* What is required
Could you transcribe every record below exactly as written, leaving out any pictures?

* Information shown
☆ ☆ ☆ ☆ ☆
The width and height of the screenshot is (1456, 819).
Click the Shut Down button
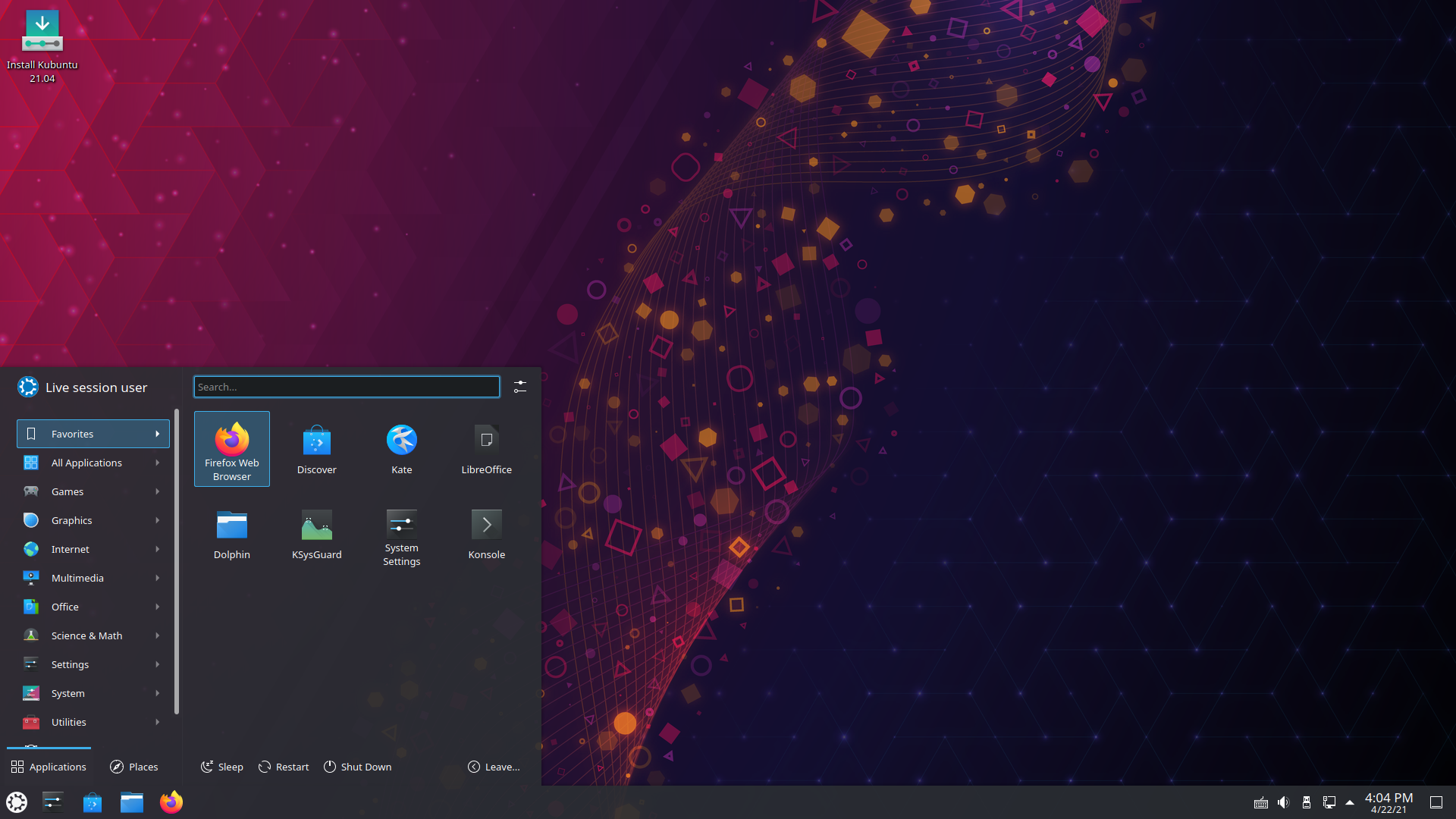(358, 767)
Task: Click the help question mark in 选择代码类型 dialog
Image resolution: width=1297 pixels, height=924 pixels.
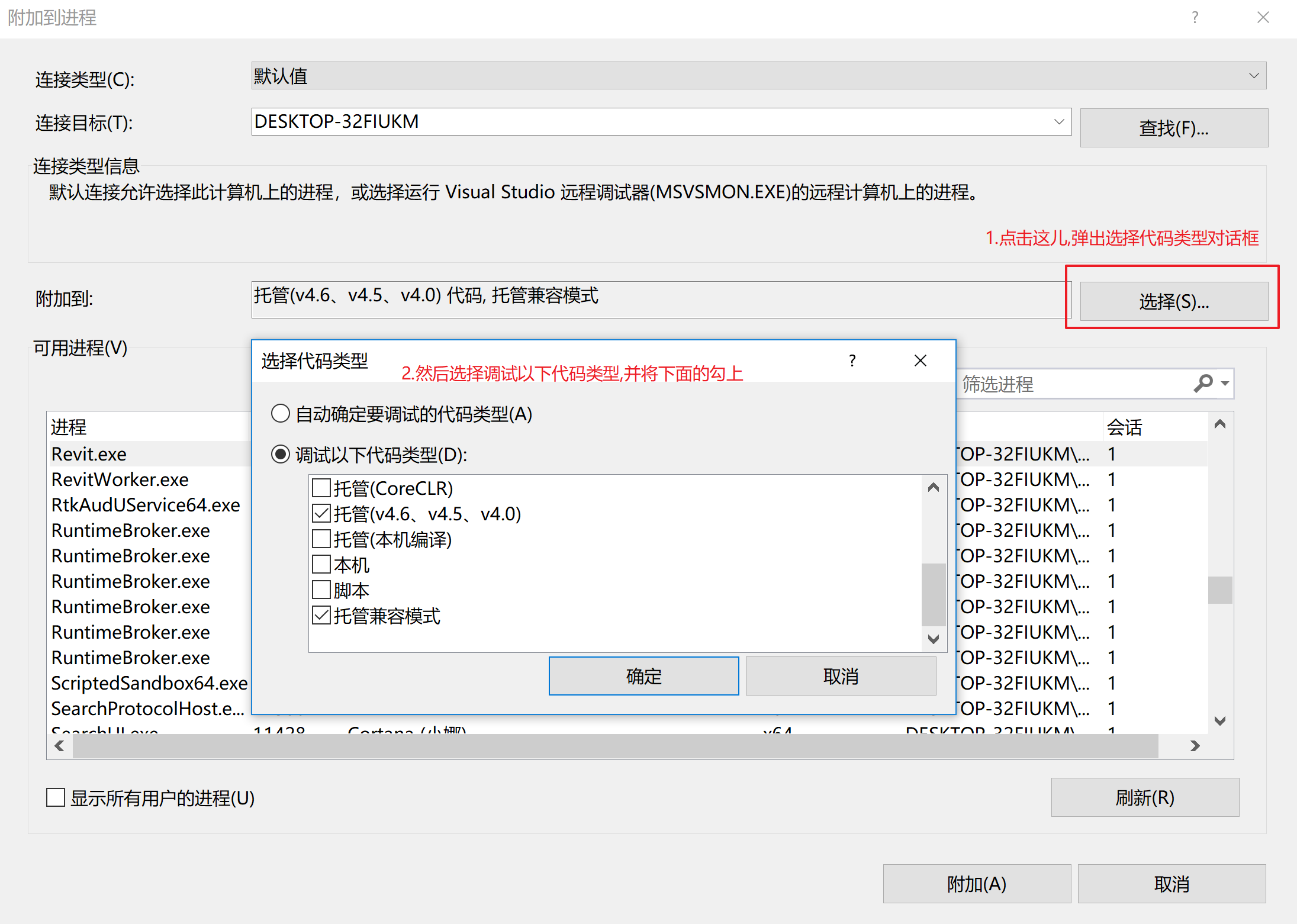Action: pos(852,360)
☆ ☆ ☆ ☆ ☆
* Output for this exercise
The width and height of the screenshot is (1456, 819).
Click the Shut Down button
(358, 767)
Task: Click the help question mark in 选择代码类型 dialog
Image resolution: width=1297 pixels, height=924 pixels.
Action: pos(852,360)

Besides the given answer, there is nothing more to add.